I’ve been lucky enough to win the dick lottery on occasion.One time, I hit the mother f’ing jackpot and started dating a man who had a penis the size of a small commercial jet liner.
I soon learned that the women who say “Size doesn’t matter,” have never had a big one before.
Oh, my friends, size matters. And I wish upon you all at least once chance in your life to understand this firsthand.
However, as I basked in my good dick fortune, it soon became apparent that my new obscenely well-endowed boyfriend was well aware of the golden ticket in his pants.
And a few months later, as he gave me a speech about how he “couldn’t cut himself off from other situations, romantically” (we were in different cities), I knew what that meant.
There was a line waiting to get into the big dick hotel, and I had overstayed my welcome.

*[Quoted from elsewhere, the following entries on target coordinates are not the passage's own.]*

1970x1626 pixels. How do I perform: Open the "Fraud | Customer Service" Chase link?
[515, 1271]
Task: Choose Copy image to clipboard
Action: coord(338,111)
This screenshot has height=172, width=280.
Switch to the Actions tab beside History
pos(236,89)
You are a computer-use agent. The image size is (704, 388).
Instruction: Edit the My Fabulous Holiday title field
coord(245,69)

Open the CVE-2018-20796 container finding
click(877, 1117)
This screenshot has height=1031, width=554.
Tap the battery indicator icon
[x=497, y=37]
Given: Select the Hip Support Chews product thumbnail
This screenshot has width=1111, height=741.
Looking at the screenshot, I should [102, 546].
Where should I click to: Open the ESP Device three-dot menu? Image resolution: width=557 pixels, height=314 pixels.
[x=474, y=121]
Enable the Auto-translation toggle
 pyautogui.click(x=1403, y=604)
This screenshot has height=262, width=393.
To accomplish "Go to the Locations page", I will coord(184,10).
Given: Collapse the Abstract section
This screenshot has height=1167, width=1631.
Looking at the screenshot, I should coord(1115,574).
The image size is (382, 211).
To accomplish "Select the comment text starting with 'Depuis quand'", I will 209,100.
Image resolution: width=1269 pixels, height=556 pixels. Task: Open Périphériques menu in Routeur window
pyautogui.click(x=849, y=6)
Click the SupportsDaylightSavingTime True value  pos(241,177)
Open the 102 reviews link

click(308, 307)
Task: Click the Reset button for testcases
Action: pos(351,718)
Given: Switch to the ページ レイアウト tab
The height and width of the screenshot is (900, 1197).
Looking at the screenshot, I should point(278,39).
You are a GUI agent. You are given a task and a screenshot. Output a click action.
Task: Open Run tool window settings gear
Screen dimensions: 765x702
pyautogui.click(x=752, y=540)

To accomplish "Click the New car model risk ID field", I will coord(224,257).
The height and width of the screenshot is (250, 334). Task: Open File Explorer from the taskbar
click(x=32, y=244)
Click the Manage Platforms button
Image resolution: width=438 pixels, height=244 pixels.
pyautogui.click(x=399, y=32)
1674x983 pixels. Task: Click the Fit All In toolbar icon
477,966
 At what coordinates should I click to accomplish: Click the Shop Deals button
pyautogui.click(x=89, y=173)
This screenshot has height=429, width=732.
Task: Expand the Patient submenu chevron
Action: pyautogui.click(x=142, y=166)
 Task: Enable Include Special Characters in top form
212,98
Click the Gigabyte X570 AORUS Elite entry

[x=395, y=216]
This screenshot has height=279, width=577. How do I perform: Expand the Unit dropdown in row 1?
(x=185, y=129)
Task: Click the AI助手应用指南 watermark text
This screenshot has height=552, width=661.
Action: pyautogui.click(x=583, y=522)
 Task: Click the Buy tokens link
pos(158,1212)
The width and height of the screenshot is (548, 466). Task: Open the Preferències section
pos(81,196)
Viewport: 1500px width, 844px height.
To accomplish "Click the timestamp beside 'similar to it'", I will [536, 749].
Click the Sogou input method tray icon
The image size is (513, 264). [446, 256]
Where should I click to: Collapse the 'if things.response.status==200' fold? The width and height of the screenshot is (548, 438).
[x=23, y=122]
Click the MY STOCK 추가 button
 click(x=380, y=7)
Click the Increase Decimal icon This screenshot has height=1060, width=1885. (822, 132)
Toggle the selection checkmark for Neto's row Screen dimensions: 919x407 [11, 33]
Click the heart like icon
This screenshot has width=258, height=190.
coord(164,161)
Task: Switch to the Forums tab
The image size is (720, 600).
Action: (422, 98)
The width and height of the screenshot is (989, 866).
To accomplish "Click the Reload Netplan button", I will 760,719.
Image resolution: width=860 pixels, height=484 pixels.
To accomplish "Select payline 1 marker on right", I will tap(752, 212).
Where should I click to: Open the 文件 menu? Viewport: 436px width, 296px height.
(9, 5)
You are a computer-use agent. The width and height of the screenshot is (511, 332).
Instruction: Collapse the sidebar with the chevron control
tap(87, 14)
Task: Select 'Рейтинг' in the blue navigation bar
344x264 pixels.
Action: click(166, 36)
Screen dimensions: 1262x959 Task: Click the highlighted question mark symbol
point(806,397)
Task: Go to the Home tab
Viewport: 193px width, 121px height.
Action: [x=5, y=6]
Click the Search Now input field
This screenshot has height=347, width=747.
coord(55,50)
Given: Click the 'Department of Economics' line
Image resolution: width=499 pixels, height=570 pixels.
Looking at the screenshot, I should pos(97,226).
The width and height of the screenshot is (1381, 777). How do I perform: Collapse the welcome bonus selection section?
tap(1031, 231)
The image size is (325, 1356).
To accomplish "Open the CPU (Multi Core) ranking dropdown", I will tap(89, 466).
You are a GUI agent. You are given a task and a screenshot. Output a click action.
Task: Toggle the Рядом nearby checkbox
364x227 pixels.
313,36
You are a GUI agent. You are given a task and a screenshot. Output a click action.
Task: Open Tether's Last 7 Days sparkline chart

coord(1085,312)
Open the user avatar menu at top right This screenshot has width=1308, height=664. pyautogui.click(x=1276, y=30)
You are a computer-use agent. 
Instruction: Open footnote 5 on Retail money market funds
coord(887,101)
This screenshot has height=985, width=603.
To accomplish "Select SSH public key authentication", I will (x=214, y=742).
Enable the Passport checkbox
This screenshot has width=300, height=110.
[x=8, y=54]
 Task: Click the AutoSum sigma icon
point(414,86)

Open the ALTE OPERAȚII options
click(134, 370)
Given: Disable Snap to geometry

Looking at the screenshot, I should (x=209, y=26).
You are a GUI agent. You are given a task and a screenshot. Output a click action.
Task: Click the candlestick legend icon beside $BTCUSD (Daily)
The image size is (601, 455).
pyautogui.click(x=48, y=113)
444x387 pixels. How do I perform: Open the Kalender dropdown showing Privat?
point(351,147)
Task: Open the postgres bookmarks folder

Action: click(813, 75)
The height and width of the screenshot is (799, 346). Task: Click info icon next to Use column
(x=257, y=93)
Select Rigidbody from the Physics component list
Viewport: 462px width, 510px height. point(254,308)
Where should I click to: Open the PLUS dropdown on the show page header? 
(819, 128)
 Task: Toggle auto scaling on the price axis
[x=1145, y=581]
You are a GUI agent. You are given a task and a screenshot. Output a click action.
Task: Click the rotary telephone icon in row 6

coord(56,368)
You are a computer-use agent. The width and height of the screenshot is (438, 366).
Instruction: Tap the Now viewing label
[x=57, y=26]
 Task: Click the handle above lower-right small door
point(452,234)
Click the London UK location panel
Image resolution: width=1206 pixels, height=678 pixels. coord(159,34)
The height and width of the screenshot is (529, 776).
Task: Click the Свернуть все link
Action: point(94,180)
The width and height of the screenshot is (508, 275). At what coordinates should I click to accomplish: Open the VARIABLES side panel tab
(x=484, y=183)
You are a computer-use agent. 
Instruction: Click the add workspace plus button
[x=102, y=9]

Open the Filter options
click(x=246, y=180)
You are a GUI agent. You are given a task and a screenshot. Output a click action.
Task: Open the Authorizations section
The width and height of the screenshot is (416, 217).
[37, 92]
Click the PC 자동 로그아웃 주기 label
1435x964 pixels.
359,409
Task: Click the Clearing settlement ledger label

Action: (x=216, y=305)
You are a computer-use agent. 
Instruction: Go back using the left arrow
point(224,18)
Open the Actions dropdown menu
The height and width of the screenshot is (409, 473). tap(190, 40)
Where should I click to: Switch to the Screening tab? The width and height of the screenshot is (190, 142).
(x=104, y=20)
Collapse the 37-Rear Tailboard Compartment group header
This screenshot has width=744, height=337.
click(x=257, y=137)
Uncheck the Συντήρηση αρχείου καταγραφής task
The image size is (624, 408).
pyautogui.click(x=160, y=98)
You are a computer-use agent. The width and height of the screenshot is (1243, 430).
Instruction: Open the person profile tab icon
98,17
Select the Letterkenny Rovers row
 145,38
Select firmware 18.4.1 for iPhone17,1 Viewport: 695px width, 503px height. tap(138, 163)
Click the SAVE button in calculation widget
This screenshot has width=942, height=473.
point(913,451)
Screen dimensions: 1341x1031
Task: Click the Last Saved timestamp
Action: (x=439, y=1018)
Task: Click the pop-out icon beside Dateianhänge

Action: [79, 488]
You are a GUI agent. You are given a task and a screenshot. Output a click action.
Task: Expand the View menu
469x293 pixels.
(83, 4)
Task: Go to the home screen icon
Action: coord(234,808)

This type of over-inflated-sense-of-importance based on peen size would come to be known amongst my friends and I as BDS, or Big Dick Syndrome.
The signs of BDS include:
• Typically over 30, old enough that enough women have fainted over sight of enormous penis that ego has been adequately, uh, stroked
• Blackberry is permanently attached to hand to answer booty calls day or night (though this will be under the guise of “very important business”)
• Magnum condoms not stored in nightstand, but left on top of dining room table, sometimes on silver platter
• Says “You’re welcome” every time undressing occurs, be this for sex, shower, or just to change pants, regardless of whether or not anyone is within earshot
• An inability to not flirt with anything female, though will call this “just having a lot of friends”
• Eagerness to remind you that you are “one damn lucky girl” during any momentary lapse of silence in conversation
• Hero worship of all thing phallic – oblong floor lamps, cucumbers, his own image in a mirror when arms are pressed tightly to sides
While not all well-endowed men will posses BDS, for those who do it is unfortunately a permanent and irreversible syndrome. Their ego has been so built up by women over the years that the attention gathered from dropping trou is an addiction that must be constantly fed.
Men with BDS will most likely drive you the point of insanity, first making you obsessed with sex in a nymphomaniac-like way you never knew was in you, then dropping you like a herpes-infested porn star, then not-so-accidentally running into you at ever social gathering you can imagine with a new Heidi-klum-lookalike on their arm to reiterate your insufficiency.